(Reuters) -WeWork warned of a possible bankruptcy in a stunning reversal of fortune for the shared workspace provider that four years ago was one of the world's most prized startups with a valuation of $47 billion.
The SoftBank-backed company, valued at just $446.8 million as of last close, has been in turmoil ever since it filed its IPO paperwork in 2019 as investors pointed out governance issues involving its then founder-CEO Adam Neumann.
The company went public in 2021 through a SPAC merger after abandoning its IPO plans, but the struggles continued as investors doubted its business model while clients moved to hybrid work since the pandemic.

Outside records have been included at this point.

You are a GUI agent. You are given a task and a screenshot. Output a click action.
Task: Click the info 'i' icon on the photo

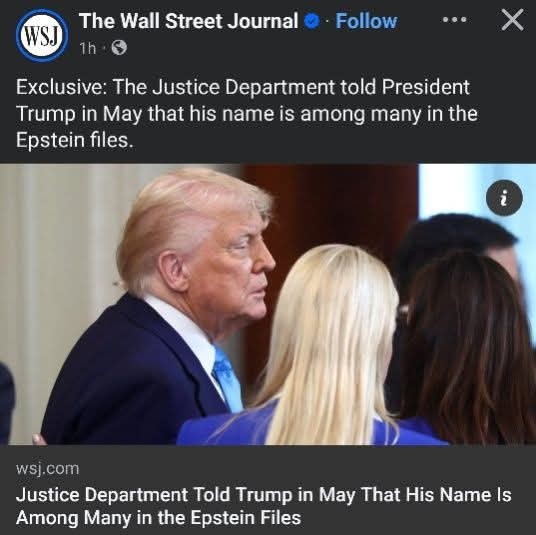coord(504,198)

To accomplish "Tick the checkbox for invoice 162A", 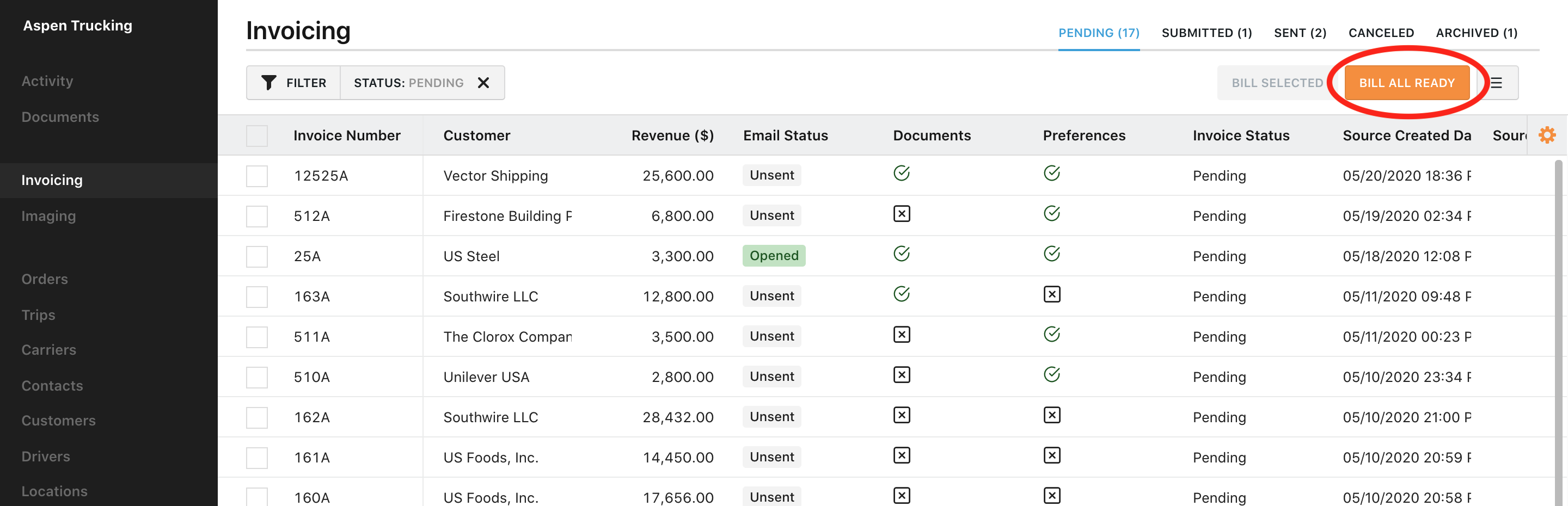I will pos(257,418).
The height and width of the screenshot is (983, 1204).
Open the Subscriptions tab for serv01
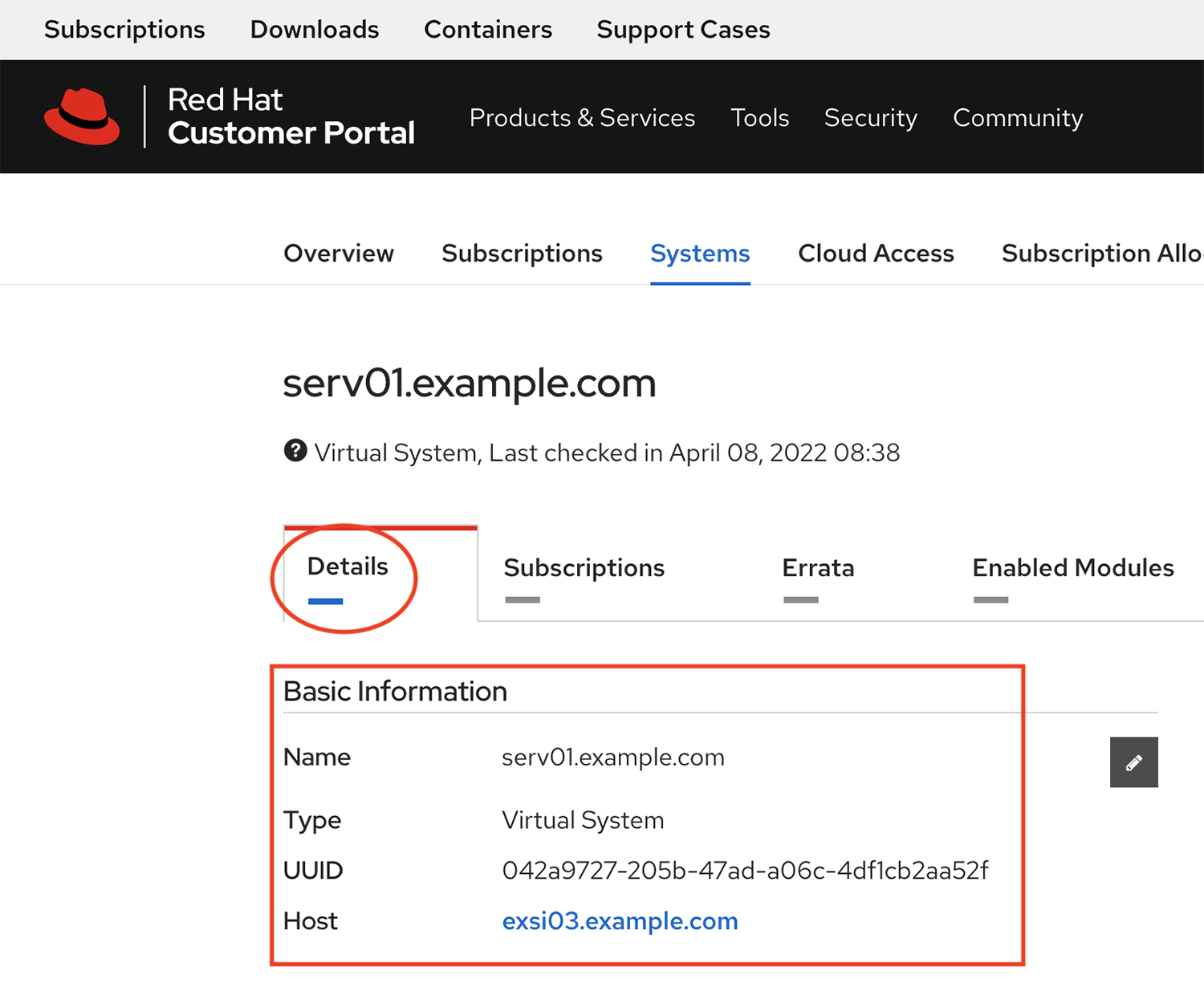pos(584,568)
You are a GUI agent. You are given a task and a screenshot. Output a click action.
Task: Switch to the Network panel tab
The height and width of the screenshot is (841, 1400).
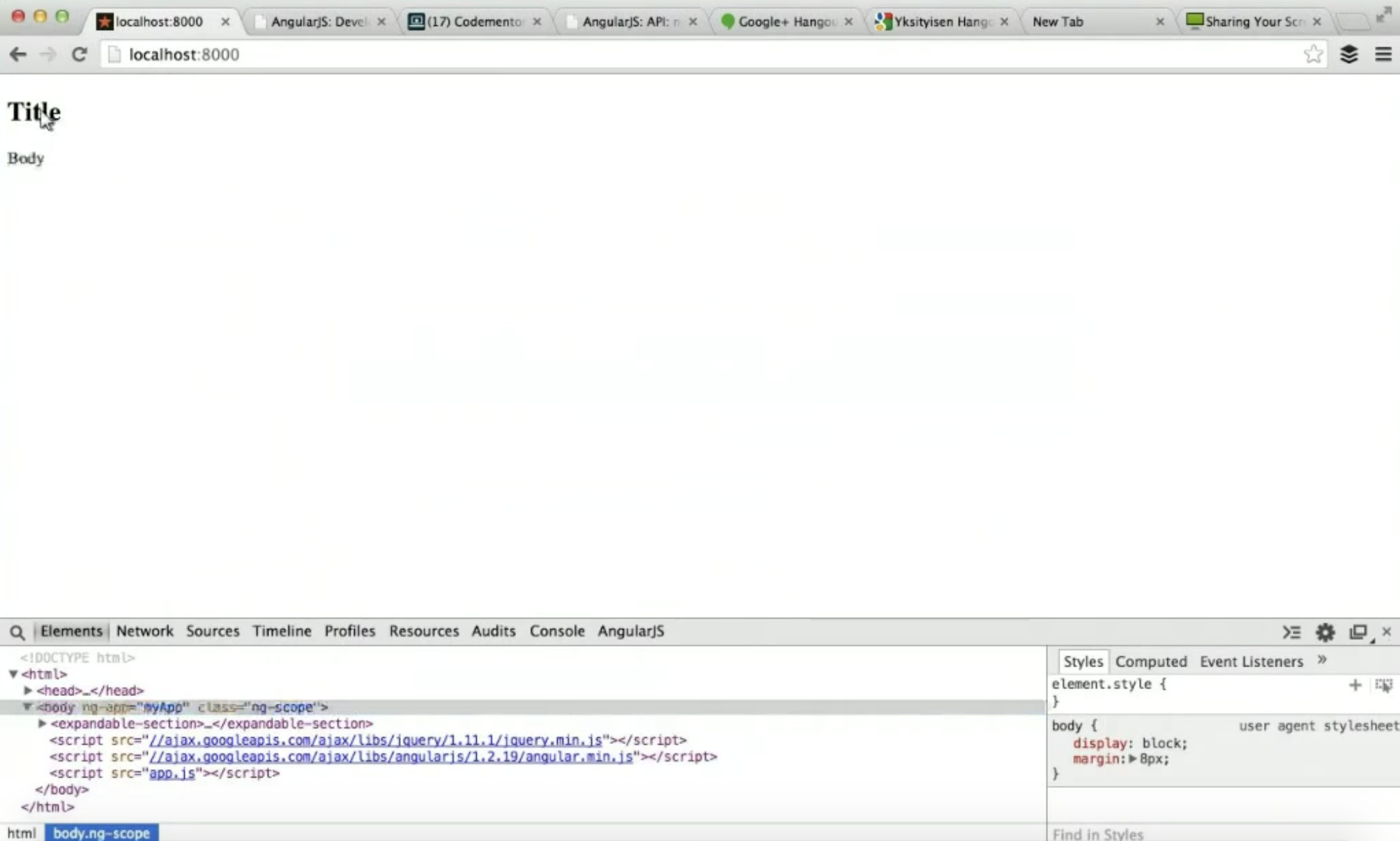(144, 631)
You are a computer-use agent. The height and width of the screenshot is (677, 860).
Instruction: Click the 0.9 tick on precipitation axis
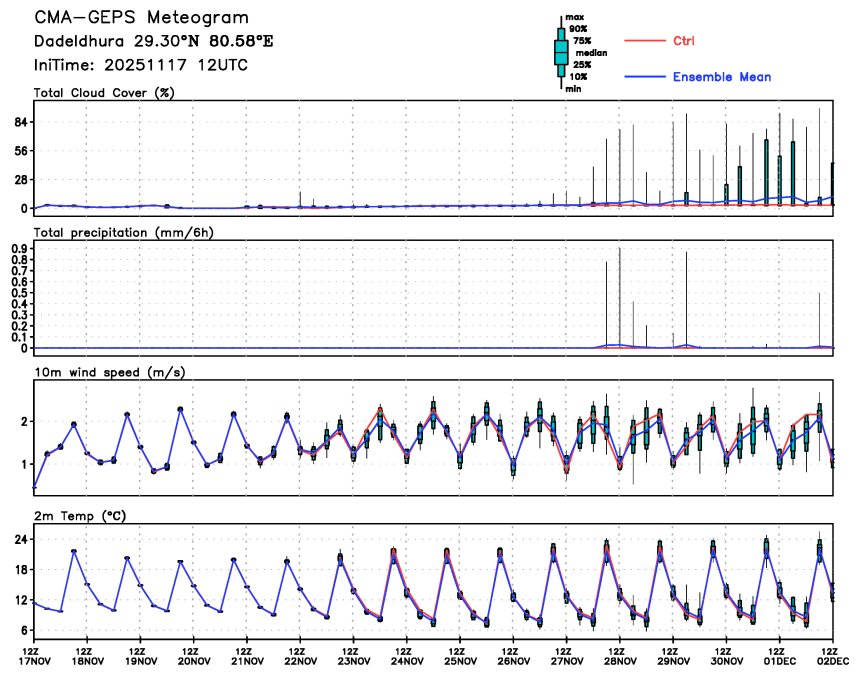coord(18,248)
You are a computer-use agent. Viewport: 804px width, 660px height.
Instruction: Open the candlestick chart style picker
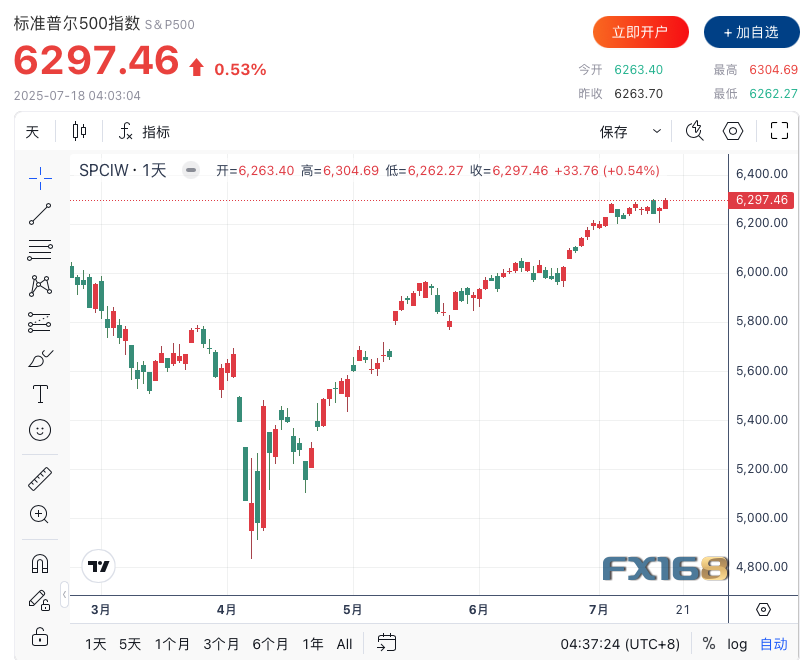click(x=80, y=131)
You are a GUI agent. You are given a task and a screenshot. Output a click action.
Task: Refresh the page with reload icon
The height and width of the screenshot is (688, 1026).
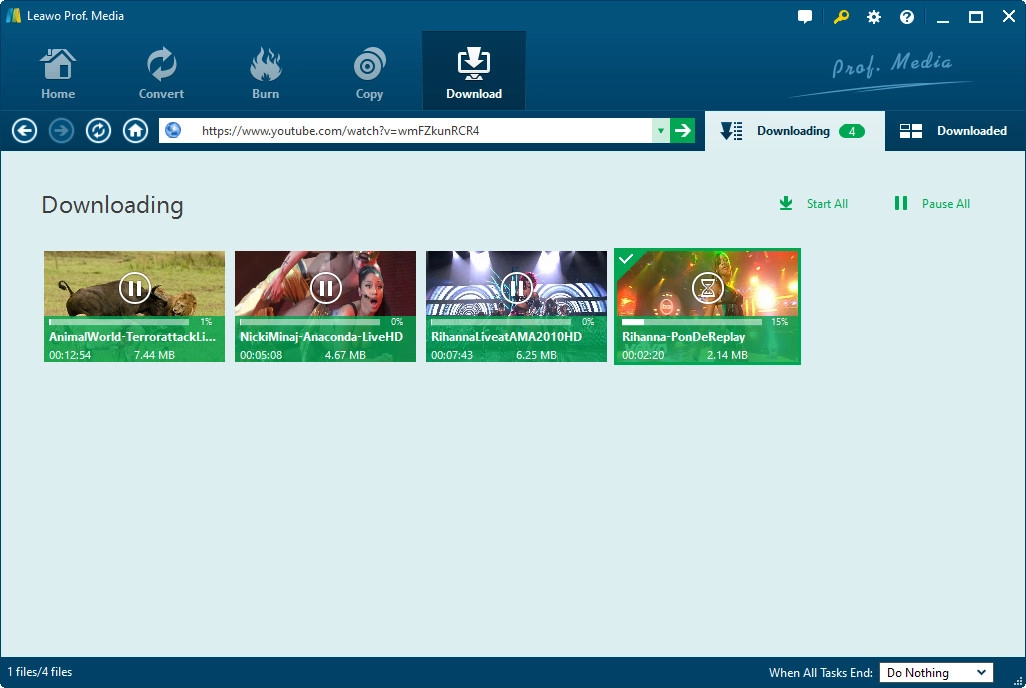98,131
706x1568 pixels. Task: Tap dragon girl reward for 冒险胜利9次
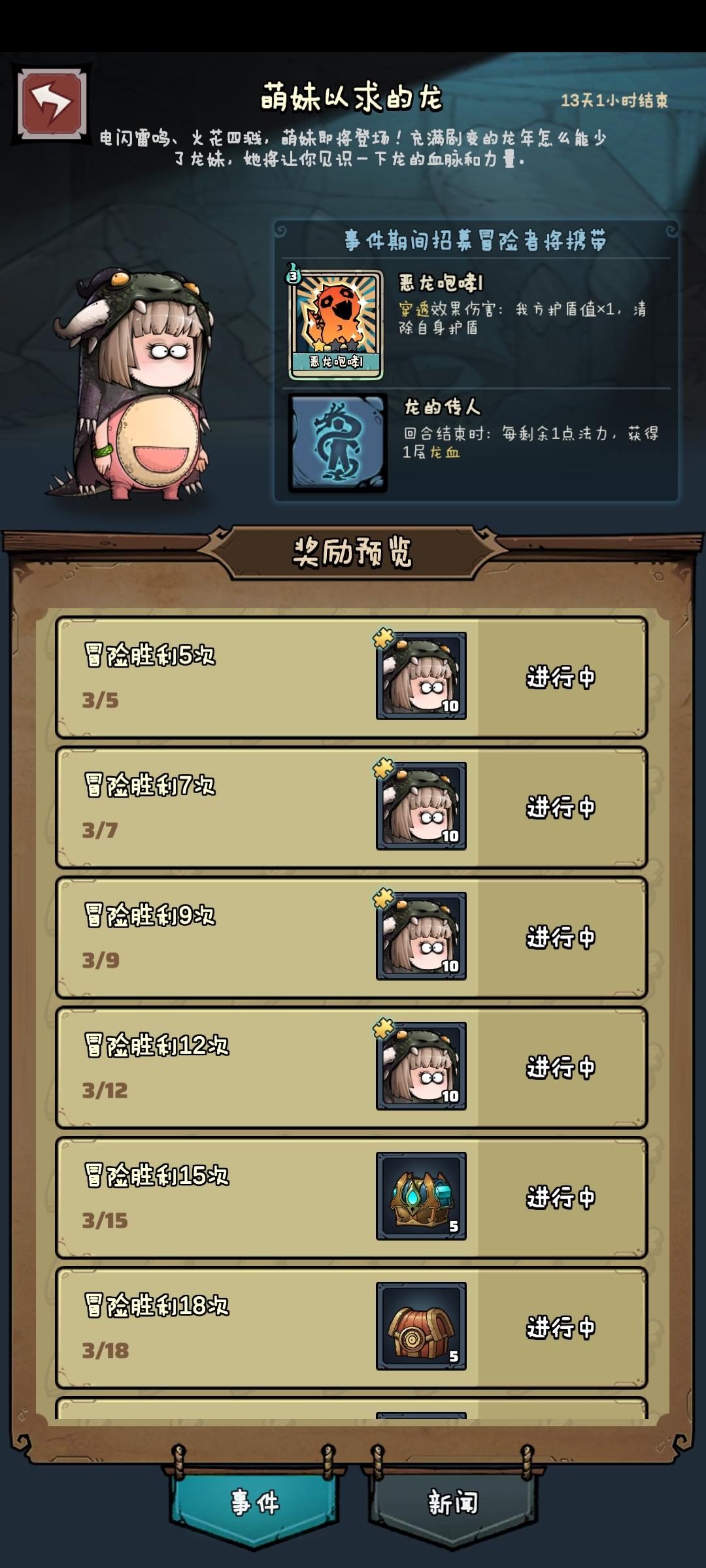(421, 936)
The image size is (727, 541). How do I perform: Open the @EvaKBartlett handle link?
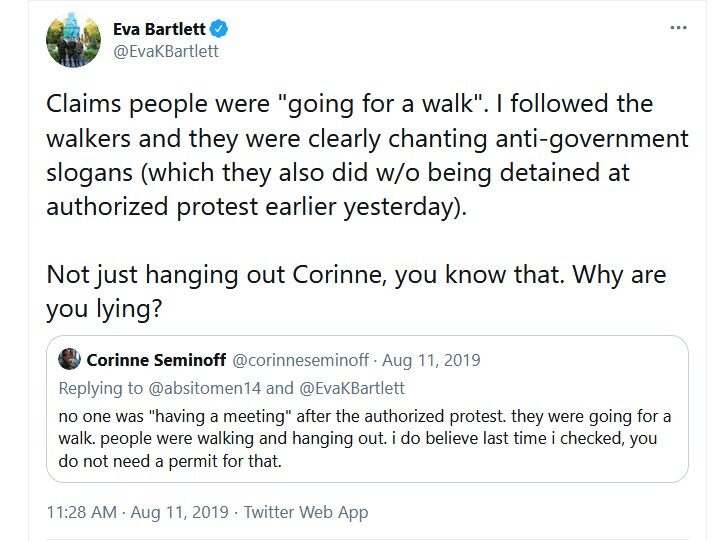[166, 51]
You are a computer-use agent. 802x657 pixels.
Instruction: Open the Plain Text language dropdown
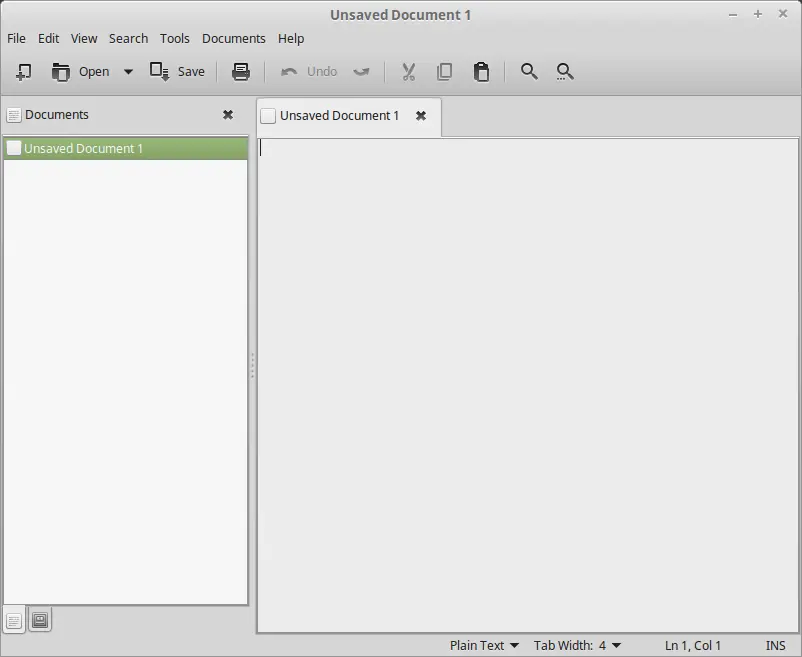coord(484,645)
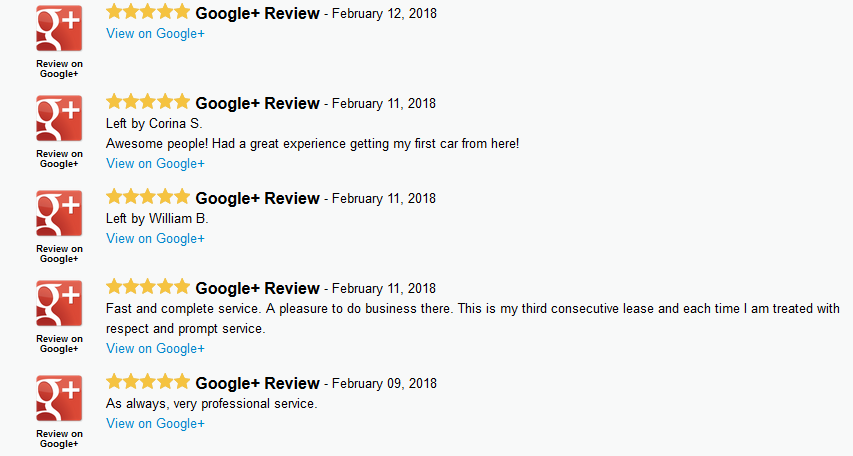Click Google+ icon beside February 12 review
Screen dimensions: 853x456
[59, 28]
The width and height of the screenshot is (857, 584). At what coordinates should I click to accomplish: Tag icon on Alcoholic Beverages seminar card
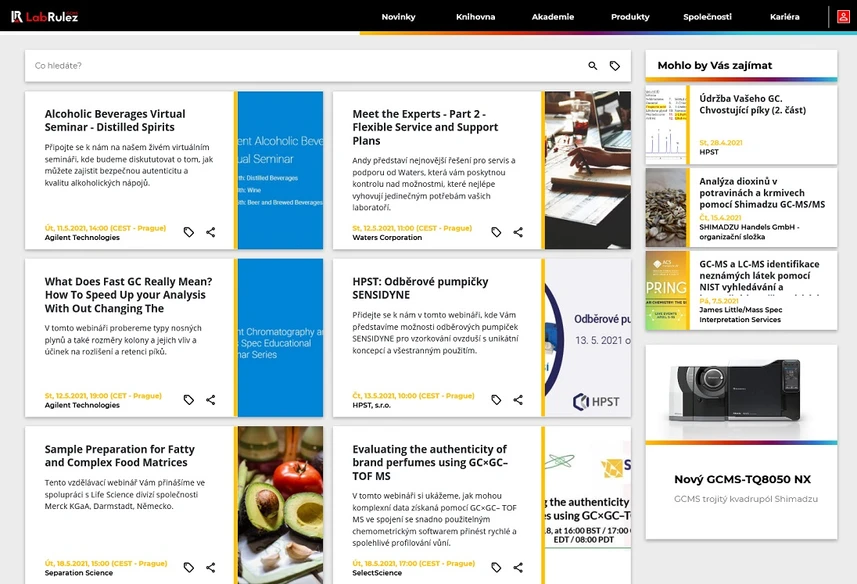point(189,232)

WeWork's business model involves taking long-term leases and renting out spaces for a short term.
"Fewer and fewer companies from mature large-cap businesses to startups are willing to enter into long-term leases for geographically fixed spaces," Interim CEO David Tolley said in an investor call on Wednesday.
The company said on Tuesday it may need to consider strategic options, including raising more money or obtaining relief under the U.S. Bankruptcy Code.
In March, WeWork had reached a deal to cut debt by about $1.5 billion and extend the date of some maturities to preserve cash.
The company is yet to turn a profit and has been cited as an example of over-inflated valuations commanded by Silicon Valley firms.